New York's largest confederation of Catholic healthcare providers is road-testing a home-grown integrated delivery network with employees. Network leaders plan to patch up potholes before signing up local employer groups.
Healthcare systems around the country haven't exactly impressed employers with their prowess at managing healthcare benefits.
In fact, many provider-owned HMOs have lost big bucks. It's one reason New York's Catholic Health Care Network, which operates 17 hospitals, and Servitas IPA, an independent practice association affiliated with CHCN's facilities and representing 1,200 doctors, are taking baby steps with their network, called Benefice Health. Benefice became the self-funding option for employees of CHCN facilities on Jan. 1.

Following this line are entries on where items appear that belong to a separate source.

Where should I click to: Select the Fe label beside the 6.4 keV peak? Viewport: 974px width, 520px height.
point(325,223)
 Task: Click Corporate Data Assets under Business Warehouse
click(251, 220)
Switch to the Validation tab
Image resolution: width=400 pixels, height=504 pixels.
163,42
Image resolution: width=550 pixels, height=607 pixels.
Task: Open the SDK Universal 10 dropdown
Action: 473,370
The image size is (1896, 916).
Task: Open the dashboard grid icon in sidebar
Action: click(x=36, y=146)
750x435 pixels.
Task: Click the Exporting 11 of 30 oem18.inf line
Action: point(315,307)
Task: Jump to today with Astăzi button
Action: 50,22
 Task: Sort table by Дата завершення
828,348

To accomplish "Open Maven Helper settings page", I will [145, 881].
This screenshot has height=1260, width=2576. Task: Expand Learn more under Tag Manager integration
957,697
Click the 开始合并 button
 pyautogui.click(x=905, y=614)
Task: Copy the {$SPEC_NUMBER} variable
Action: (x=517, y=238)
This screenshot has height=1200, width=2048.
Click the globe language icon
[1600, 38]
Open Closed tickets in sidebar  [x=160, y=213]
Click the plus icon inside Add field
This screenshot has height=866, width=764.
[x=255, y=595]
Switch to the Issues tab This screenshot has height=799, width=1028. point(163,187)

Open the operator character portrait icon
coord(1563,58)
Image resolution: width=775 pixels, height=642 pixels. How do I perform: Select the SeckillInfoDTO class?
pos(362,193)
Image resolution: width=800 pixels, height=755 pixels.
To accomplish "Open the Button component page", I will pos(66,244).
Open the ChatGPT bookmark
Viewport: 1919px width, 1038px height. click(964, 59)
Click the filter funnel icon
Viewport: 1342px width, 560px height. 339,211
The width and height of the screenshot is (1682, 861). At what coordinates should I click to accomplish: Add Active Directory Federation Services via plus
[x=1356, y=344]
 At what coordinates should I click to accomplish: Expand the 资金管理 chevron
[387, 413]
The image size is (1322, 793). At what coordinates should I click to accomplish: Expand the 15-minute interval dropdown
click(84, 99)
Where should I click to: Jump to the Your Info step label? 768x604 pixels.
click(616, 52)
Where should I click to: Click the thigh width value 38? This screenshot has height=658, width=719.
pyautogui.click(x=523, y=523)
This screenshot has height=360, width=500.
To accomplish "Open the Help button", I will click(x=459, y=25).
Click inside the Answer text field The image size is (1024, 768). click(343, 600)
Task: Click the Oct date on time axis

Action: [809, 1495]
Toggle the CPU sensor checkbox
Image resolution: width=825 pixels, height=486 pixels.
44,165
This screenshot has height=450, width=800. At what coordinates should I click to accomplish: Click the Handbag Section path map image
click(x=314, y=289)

"This is a great lab," said Patrick Aberle, an ex-Sutter Health executive hired to oversee Benefice. Not surprisingly, some glitches already have emerged, with late-arriving identification cards being an example. "I want at least six months to nine months to work out the wrinkles before we bring in a lot of enrollment from the outside."
Until a few months ago, Aberle had been senior vice president of managed care at Sacramento, Calif.-based Sutter. His responsibilities included oversight of Omni Healthcare, a troubled HMO owned jointly by Sutter and Stockton, Calif.-based St. Joseph Medical Center (Aug. 31, 1998, p. 6).
Despite Omni's troubles, Aberle is considered up for the task, according to a healthcare consultant in the Sacramento market.
Still, New York employers question whether providers are ready to make the leap into managed care.
"They question whether providers can handle the administration (of health insurance benefits)," including enrollment, billing and eligibility, said Laurel Pickering, executive director of the New York Business Group on Health.
"I'm just not sure that many of these organizations yet are as fully refined (administratively) as they should be," said Richard Sinni, group healthcare practice leader for the New York metropolitan area of Watson Wyatt Worldwide.
Aberle said he knows employers are skeptical, and he hopes to develop a track record with Catholic facility employees and accumulate data proving that Benefice can control utilization and costs.
Some 7,000 CHCN employees have enrolled in Benefice. But Aberle also must persuade employees of the Roman Catholic Archdiocese, a CHCN co-sponsor, to make the switch. Although the archdiocese considered offering Benefice to its 10,000 employees last fall, it held off because of concerns over the network's breadth of coverage compared with, say, Empire Blue Cross and Blue Shield.
"We've had conversations inside of the archdiocese about the limitation of the Benefice network and how it would be offered," Aberle said. "Those questions are surfacing, and we're answering them as they surface," he said.